He doesn’t respond, just continues with that laser focus. The trees thin ahead, revealing weathered logs through the branches. My heart leaps.
“Oh, thank God.”
“Thank my hiking experience.” Smugness creeps back into his tone.
“Do you practice being insufferable, or is it pure natural talent?”
“Says the woman who spent an hour ranking snow globes by ‘shake velocity.’”
The world’s getting fuzzy at the edges, like someone’s turning down the contrast. My ankle throbs, each pulse sending fresh waves of nausea through my stomach. Not the fun kind that follows tequila shots. The bad kind. The something’s-seriously-wrong kind.
Black spots dance across my vision. My fingers grow numb where they grip his shoulders, not from the cold this time.
“Sebastian?” His name feels strange on my tongue, too intimate after all the Mr. Perfect jokes.
“Hmm?”
“If I pass out...” My grip slips. The cabin stands right there, a dark smudge through swaying trees. So close. But my body’s staging a full rebellion against my brain.
His arm tightens as my hands fall away. “I’ve got you.”
Three simple words shouldn’t feel like a lifeline. Especially from a man who probably alphabetizes his spice rack. But they do.
“My snow globe—” The world darkens at the edges.
“Is safe. Unlike your priorities.”
That’s funny. Maybe I don’t completely hate him. At least he won’t leave me to freeze in the snow. Probably. He sacrificed a tie worth more than my plane’s navigation system to splint my leg.
Darkness closes in. I’m vaguely aware of the solid strength of his arms beneath me. Being carried by Sebastian Lockhart doesn’t feel nearly as humiliating as it should.
“Bailey.” His voice reaches me through thickening fog. “Bailey, stay with me.”
Ten
SEBASTIAN
Her body goes limp against me mid-stride, deadweight in my arms. My heart stalls.
“Bailey?” I brush damp hair from her face, fingers trembling despite my efforts to steady them. Her skin feels cool and clammy beneath my touch. Two fingers against her neck find a pulse—rapid but steady. The relief hits me, making my knees weak.
Wilderness survival courses teach you essential skills. How to build a fire from nothing. How to identify edible plants. How to treat hypothermia in hostile conditions.

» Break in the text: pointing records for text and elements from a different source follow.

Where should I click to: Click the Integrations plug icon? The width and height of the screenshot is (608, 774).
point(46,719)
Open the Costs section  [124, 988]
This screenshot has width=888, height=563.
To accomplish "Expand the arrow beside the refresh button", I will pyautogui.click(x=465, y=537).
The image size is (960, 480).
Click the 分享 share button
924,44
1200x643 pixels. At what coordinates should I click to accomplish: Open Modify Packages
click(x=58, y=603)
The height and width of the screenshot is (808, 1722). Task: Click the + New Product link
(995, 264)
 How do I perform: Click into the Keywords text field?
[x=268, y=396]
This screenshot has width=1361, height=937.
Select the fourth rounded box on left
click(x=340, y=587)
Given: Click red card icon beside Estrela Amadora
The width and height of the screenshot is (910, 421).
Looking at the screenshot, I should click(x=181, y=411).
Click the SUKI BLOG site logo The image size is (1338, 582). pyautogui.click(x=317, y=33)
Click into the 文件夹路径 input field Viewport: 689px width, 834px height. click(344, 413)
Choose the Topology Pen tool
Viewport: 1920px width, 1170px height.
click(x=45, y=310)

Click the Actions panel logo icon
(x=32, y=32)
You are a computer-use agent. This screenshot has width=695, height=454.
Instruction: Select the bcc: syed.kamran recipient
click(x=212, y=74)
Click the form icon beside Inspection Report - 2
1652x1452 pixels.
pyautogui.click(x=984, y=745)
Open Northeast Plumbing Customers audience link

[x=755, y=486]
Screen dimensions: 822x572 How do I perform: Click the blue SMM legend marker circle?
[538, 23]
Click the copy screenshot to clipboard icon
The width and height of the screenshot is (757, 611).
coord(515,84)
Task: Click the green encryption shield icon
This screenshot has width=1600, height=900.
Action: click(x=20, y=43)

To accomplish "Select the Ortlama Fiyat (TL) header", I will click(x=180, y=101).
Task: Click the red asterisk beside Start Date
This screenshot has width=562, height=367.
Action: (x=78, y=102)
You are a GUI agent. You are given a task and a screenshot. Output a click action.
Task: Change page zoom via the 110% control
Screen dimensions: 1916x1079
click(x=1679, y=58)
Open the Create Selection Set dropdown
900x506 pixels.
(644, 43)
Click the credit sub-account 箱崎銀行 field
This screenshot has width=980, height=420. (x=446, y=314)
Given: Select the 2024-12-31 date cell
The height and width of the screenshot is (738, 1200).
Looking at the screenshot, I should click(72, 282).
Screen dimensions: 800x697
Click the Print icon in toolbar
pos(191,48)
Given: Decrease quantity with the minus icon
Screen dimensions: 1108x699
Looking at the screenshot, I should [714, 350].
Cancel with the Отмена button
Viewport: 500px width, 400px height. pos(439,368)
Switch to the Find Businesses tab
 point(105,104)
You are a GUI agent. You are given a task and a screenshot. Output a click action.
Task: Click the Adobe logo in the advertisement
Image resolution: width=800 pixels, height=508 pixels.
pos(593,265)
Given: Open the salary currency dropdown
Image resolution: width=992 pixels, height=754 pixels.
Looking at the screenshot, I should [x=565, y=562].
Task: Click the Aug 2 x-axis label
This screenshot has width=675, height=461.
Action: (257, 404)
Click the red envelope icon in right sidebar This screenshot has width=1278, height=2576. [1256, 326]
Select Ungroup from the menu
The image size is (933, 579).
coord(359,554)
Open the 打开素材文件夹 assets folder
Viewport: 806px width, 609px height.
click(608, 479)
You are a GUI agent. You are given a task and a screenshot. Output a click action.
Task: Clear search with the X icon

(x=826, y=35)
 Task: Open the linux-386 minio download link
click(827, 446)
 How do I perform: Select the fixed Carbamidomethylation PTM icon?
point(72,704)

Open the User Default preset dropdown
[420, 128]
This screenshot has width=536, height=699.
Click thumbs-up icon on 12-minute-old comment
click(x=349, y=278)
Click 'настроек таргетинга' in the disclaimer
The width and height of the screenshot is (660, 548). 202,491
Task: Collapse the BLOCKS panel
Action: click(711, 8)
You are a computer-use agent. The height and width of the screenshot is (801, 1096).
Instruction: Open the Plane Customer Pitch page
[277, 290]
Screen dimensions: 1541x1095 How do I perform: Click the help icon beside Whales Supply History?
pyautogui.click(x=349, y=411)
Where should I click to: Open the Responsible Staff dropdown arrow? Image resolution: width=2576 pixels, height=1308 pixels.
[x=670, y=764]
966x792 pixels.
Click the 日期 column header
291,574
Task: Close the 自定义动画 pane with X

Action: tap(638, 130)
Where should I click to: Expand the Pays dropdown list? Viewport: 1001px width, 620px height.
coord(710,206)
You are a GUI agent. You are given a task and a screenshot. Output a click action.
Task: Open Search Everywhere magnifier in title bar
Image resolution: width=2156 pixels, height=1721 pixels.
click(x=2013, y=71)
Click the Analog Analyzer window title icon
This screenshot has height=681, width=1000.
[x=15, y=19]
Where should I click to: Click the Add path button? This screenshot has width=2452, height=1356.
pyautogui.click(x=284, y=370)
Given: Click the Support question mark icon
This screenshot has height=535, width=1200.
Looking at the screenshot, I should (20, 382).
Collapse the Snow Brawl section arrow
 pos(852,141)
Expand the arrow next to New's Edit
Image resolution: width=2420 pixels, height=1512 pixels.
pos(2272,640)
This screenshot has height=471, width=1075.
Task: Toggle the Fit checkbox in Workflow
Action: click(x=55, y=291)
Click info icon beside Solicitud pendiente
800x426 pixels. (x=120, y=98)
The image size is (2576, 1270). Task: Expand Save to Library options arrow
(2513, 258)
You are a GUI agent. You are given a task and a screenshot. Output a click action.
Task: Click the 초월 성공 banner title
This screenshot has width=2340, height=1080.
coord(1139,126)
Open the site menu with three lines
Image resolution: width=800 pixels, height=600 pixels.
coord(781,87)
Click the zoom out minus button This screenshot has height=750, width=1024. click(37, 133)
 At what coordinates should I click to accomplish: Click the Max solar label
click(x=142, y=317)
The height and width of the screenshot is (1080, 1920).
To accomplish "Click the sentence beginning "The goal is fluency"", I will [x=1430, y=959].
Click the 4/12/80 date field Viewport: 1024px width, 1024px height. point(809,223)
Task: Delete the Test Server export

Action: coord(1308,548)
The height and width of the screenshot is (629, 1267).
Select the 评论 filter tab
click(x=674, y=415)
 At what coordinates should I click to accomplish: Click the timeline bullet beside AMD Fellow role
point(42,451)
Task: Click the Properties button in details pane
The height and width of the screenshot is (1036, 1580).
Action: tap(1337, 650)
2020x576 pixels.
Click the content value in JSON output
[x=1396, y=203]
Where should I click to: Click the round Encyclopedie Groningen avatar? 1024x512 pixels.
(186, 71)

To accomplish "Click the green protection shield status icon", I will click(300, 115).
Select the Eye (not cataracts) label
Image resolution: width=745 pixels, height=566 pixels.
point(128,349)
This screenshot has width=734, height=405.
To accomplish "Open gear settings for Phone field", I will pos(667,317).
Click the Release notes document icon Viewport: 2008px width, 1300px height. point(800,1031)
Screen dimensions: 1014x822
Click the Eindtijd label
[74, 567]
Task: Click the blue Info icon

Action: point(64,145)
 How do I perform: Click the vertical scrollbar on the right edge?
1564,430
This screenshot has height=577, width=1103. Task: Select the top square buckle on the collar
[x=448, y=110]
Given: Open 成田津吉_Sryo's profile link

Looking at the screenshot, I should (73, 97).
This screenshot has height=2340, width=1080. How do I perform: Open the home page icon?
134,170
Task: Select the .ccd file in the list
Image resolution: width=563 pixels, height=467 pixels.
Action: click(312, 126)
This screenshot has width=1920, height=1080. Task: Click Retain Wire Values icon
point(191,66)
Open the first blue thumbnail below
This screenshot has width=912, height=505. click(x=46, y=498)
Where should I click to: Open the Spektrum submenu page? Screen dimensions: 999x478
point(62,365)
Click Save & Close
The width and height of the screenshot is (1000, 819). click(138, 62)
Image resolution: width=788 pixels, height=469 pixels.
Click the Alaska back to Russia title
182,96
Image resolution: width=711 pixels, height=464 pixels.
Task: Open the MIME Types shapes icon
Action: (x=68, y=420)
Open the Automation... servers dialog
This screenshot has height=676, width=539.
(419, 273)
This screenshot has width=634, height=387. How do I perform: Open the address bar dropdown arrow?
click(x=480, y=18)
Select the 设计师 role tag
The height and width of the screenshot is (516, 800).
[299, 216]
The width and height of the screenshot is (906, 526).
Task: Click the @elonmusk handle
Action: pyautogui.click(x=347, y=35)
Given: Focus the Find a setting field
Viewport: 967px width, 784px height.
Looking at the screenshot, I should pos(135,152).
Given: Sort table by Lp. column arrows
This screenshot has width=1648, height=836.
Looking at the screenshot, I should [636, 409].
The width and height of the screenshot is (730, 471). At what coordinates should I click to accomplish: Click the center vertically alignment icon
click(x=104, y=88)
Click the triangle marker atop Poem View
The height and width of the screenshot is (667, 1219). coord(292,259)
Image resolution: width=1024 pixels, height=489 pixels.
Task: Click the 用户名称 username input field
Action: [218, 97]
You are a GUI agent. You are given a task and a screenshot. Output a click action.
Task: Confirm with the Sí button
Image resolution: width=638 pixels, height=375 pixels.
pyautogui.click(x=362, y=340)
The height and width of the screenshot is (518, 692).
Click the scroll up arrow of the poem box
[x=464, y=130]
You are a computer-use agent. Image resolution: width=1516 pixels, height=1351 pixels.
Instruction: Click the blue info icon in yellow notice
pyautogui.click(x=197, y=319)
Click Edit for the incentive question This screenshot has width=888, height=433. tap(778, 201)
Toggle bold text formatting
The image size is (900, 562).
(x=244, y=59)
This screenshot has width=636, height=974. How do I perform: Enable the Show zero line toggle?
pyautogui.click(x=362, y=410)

What they don’t prepare you for is an unconscious pilot who won’t release her ridiculous snow globe even in unconsciousness. Or how to ignore that same pilot mumbling your name. Not Mr. Perfect or any of her other insufferable nicknames, but Sebastian.
The makeshift splint holds, but the swelling has doubled. She never once complained about the pain. Not a single admissionof weakness during all that incessant chatter about airport gift shops and glitter density and whatever else tumbled from her mouth. Just talked and talked, filling silence with everything except what mattered.
I gather her closer, adjusting her against my chest, careful of the injured leg. Her head rolls against me, that damned Vegas snow globe still clutched against her body like some plastic talisman.
Something twists in my chest when she mumbles my name again. This is basic decency. Concern for an injured stranger. Nothing more.
I need to get her to the cabin.
The snow reaches my thighs in deeper drifts, each step a battle against frozen resistance. My muscles burn, lungs aching in the thin air. With each labored step, Bailey seems lighter in my arms, like she’s fading. Like she might disappear if I don’t hold tight enough.
The cabin door appears frozen solid when we reach it, because, of course, it is. Because nothing about this catastrophe could be simple.
I shift Bailey in my arms, trying not to jostle her, and drive my boot against the wood. It groans but holds. Another kick and it surrenders with a crack that echoes through the surrounding forest.